The Queen's English Society, as you will discover if you take the trouble to peruse their website, are an ignorant, barely literate bunch who think the function of language is to show how clever they are at learning rules, and to express a stupid and sinister kind of nationalism. They have no idea how communication works, or of what English really is, as opposed to how it's spoken down their street and what their old teacher used to upbraid them on years ago. Even if an English Academy were a good idea these would be the very worst people to run it. I even wondered if it might be a send-up of the Plain English Campaign (who seem to have got a lot better recently, by the way, although for some reason they've lost the article), but it isn't. It is actually intended to be taken seriously.

Before I could get round to posting, a lot of other people had already done it: Stan Carey of Sentence First does it here, John Macintyre of the Baltimore Sun does it here (both added to blogroll), and Mark Liberman does it at the Language Log.

Self-quotation time: this is the comment I left at Stan's place:

"‘You can’t make a record if you ain’t got nothing to say,’ as Willy Nelson done sung.

Mr Estinel clearly has nothing to say, and so, having little use for the language as a vehicle of communication, he treats it as an exercise in the application of rules, which he doesn’t seem to understand in any case. Contrast his comments with those of Mr Gorman, who does have something to say and expresses it well (though he might express it better if he ignored the advice of the QES- note the self-conscious avoidance of contracted forms).

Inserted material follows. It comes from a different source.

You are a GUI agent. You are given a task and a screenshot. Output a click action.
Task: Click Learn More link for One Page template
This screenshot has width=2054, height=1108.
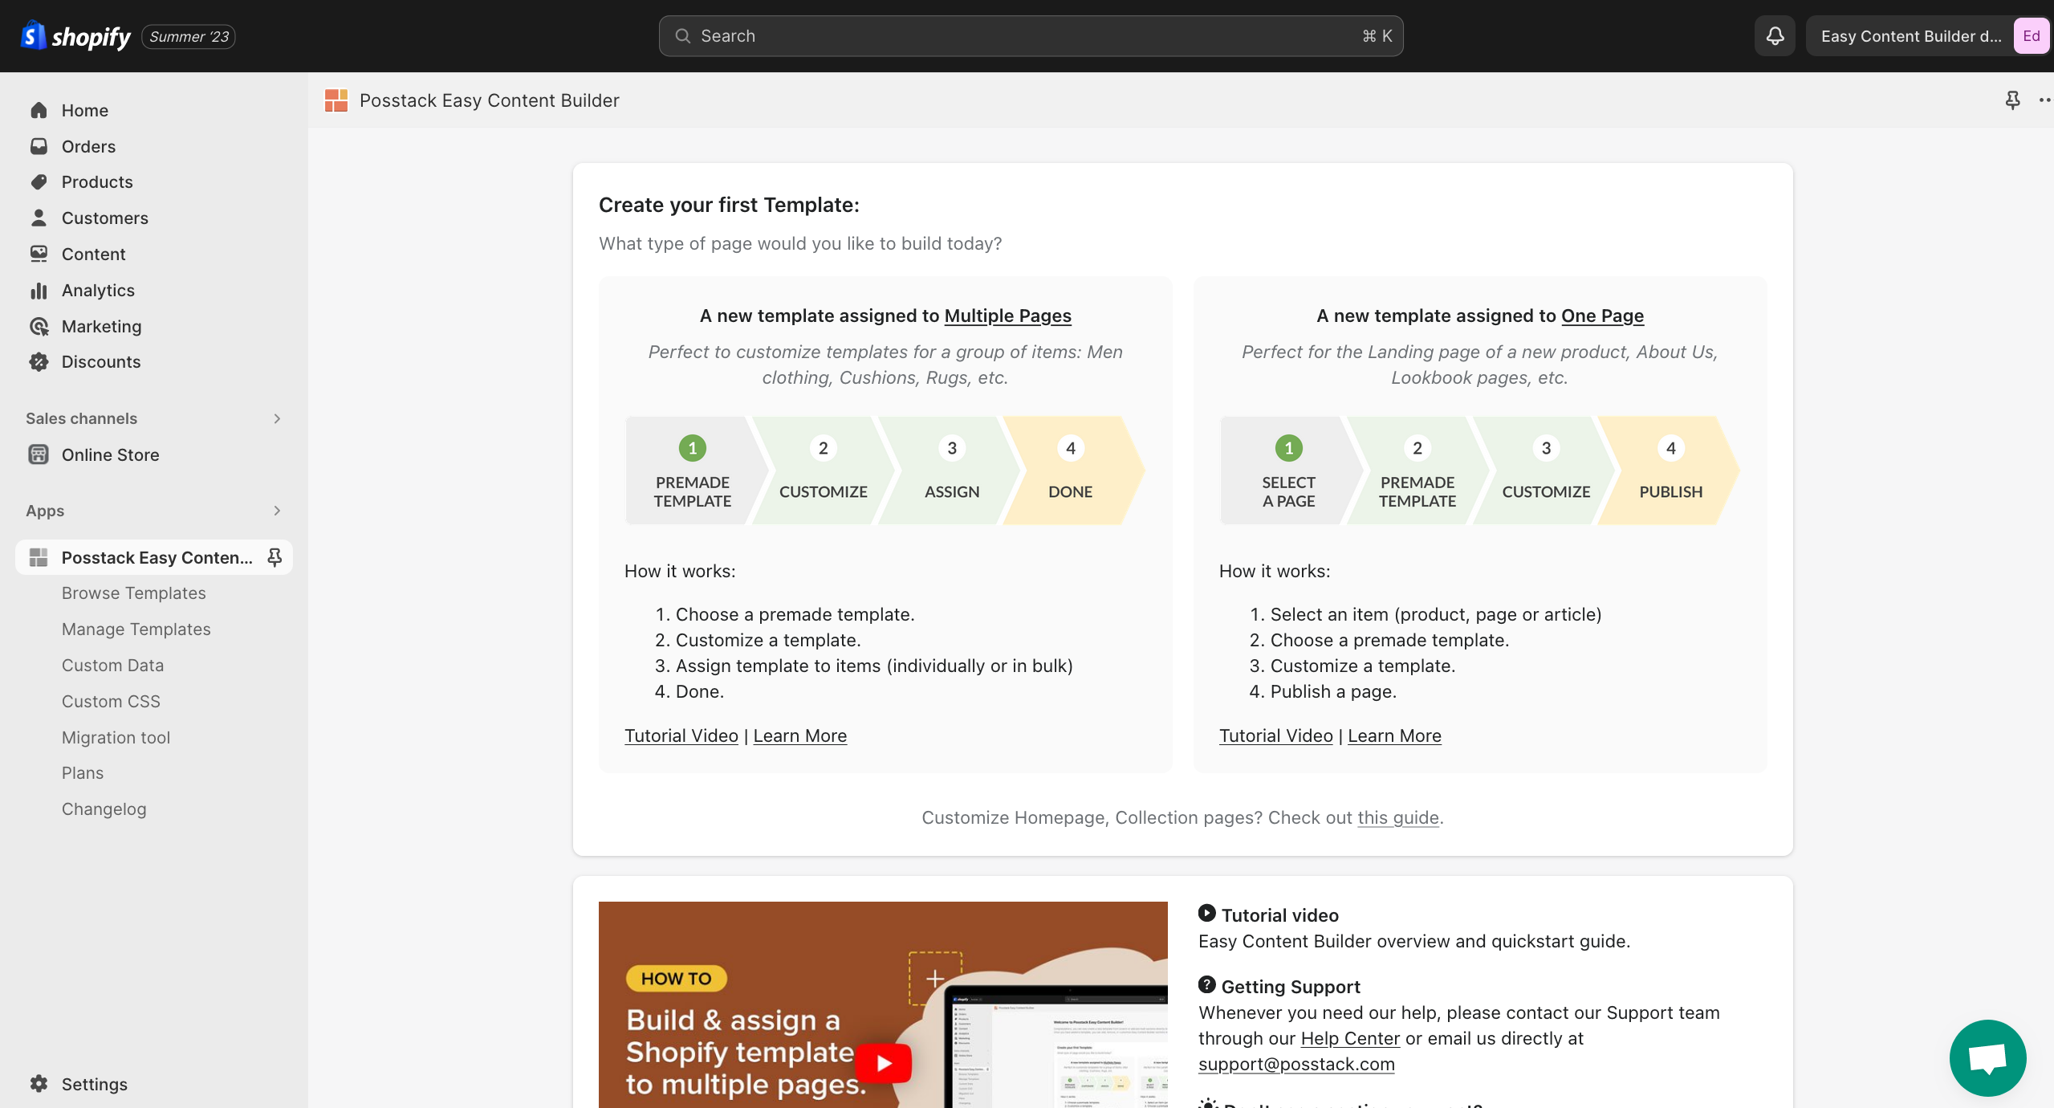[1393, 735]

Another underlying, and quite wrong, assumption, is that children learn to communicate by being told rules in the classroom. They don’t, they learn by observing how others communicate, trying, failing, trying again, and discovering how different listeners interpret their words.

Another little clue for Mr Estinel: context is everything; and I do mean everthing. When (young) people text, tweet, Messenger, Tuenti, scribble postcards or just talk to each other, much of the language they use is not only non-standard and largely incomprehensible to anyone outside the group, but is in fact mostly meaningless. This is because it’s not intended to convey factual information, but simply to express their pleaure at being together."

and this is what I said at You Don't Say:

"I don't think it's worth taking them remotely seriously. Their website is terrible; it's very poorly written, full of errors and clunking style, it's parochial, predictable and ignorant.

Peevology is a lower-middle class obsession. These are poorly.educated people striving for something to feel snobbish about. By all means laugh at them, but don't worry about them.

Or it could just be about money, a modern form of tele-evangelsim."

They sum up what I don't have time to develop in full.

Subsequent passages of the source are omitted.